WORK ITEM
Give back exactly the lines from the one that includes "Task: Click the COLUMNA" to the last line below, both included, and no further lines.

Segment Start: DATASET RECORDS

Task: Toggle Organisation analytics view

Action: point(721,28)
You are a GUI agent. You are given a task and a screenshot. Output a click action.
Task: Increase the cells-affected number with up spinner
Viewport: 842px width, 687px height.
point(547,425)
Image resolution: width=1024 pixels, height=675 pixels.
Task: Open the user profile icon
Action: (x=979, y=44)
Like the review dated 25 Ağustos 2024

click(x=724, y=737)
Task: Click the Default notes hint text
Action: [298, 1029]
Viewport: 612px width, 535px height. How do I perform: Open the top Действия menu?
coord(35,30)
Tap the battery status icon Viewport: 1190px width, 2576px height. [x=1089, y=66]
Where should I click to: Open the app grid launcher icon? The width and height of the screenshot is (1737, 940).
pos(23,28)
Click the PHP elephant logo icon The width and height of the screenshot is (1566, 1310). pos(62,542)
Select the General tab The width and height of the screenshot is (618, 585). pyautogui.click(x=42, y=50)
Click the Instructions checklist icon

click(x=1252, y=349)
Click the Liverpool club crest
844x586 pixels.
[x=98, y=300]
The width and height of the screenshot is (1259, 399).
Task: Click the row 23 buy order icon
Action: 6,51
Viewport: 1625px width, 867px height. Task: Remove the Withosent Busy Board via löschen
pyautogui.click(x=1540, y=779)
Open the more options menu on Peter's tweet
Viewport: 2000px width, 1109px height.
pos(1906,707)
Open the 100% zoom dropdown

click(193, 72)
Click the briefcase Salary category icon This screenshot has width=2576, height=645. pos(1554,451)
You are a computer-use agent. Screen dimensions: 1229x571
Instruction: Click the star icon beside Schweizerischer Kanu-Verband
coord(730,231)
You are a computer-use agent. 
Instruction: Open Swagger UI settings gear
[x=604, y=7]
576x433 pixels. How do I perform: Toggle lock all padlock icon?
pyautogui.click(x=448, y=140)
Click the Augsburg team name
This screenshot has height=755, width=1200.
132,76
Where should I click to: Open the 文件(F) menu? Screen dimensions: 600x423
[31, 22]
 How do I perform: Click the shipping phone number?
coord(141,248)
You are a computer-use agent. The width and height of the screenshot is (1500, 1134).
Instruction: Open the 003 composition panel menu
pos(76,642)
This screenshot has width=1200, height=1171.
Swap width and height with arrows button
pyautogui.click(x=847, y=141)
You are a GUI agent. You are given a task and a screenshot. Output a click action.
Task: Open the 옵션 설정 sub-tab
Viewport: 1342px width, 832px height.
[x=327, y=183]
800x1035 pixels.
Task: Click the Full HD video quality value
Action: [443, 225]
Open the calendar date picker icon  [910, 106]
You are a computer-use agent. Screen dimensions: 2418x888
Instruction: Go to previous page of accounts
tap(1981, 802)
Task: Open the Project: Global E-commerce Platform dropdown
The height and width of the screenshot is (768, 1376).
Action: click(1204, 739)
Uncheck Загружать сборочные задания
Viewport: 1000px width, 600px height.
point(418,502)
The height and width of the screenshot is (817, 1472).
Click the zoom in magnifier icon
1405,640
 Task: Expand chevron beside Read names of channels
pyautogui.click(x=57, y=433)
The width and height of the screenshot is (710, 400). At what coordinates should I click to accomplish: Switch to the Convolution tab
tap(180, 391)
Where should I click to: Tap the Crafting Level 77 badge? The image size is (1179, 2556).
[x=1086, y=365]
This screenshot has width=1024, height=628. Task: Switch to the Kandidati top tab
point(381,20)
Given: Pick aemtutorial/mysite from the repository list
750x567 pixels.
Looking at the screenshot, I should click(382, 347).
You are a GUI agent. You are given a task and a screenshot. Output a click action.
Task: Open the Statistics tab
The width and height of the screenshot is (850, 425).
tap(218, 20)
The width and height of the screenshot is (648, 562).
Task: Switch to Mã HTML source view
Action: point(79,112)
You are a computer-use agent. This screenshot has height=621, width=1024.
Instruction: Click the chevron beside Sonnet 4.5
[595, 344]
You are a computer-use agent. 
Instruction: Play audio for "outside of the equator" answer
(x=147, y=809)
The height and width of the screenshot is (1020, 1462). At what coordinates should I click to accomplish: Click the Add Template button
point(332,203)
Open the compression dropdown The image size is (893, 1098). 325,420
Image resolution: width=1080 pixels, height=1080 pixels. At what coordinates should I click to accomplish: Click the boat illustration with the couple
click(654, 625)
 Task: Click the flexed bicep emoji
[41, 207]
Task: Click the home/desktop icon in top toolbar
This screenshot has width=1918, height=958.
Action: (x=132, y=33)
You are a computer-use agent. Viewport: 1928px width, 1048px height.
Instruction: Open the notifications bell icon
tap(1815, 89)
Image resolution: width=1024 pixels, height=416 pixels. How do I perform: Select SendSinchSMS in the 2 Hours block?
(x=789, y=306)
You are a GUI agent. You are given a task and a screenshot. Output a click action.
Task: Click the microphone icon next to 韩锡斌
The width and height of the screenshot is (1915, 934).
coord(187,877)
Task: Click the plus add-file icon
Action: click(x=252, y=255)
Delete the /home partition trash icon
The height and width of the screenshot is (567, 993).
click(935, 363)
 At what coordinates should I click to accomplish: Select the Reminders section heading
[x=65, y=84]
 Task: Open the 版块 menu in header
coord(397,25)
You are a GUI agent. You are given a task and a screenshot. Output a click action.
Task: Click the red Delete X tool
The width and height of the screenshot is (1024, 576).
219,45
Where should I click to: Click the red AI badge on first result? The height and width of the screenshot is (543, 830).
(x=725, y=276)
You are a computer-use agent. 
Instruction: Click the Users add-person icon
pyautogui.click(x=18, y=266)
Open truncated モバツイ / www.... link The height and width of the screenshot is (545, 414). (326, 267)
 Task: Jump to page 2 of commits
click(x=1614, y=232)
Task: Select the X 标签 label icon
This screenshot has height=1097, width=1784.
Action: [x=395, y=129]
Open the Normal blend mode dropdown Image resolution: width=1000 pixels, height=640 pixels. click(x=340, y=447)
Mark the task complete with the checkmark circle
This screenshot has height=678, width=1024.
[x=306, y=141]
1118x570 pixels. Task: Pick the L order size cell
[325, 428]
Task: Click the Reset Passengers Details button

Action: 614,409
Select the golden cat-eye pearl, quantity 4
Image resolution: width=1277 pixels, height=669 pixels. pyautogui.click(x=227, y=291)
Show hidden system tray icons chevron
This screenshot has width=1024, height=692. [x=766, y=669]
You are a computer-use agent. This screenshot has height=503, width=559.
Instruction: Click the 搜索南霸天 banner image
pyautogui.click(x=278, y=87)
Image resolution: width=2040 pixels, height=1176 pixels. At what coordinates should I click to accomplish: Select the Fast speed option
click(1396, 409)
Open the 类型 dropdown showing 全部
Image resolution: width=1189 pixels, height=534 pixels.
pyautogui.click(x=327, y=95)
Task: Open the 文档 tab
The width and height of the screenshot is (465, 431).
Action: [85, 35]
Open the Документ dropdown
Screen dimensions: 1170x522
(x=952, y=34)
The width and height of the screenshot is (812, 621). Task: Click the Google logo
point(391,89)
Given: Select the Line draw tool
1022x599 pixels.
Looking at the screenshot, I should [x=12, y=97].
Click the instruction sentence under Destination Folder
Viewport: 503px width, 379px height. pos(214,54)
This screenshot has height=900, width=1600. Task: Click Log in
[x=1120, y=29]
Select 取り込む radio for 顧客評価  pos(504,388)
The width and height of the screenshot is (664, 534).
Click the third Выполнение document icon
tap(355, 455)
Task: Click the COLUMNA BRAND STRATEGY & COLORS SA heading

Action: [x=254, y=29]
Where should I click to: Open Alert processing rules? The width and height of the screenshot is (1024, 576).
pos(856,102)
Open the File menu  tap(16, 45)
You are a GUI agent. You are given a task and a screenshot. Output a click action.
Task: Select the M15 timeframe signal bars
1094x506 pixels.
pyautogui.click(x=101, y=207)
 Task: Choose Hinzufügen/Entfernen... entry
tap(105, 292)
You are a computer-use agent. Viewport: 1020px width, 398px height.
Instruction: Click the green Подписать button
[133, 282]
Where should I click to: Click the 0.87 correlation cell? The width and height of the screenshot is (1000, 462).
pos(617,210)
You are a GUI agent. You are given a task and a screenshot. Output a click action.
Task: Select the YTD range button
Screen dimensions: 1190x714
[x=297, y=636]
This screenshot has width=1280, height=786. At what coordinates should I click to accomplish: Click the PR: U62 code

Segment End: DATASET RECORDS

EXERCISE ANSWER
Task: Click the COLUMNA BRAND STRATEGY & COLORS SA heading

Action: [x=254, y=29]
Where should I click to: Open Alert processing rules? The width and height of the screenshot is (1024, 576).
pos(856,102)
Open the File menu  tap(16, 45)
You are a GUI agent. You are given a task and a screenshot. Output a click action.
Task: Select the M15 timeframe signal bars
1094x506 pixels.
pyautogui.click(x=101, y=207)
 Task: Choose Hinzufügen/Entfernen... entry
tap(105, 292)
You are a computer-use agent. Viewport: 1020px width, 398px height.
Instruction: Click the green Подписать button
[133, 282]
Where should I click to: Click the 0.87 correlation cell? The width and height of the screenshot is (1000, 462).
pos(617,210)
You are a GUI agent. You are given a task and a screenshot. Output a click action.
Task: Select the YTD range button
Screen dimensions: 1190x714
[x=297, y=636]
This screenshot has width=1280, height=786. At what coordinates should I click to accomplish: Click the PR: U62 code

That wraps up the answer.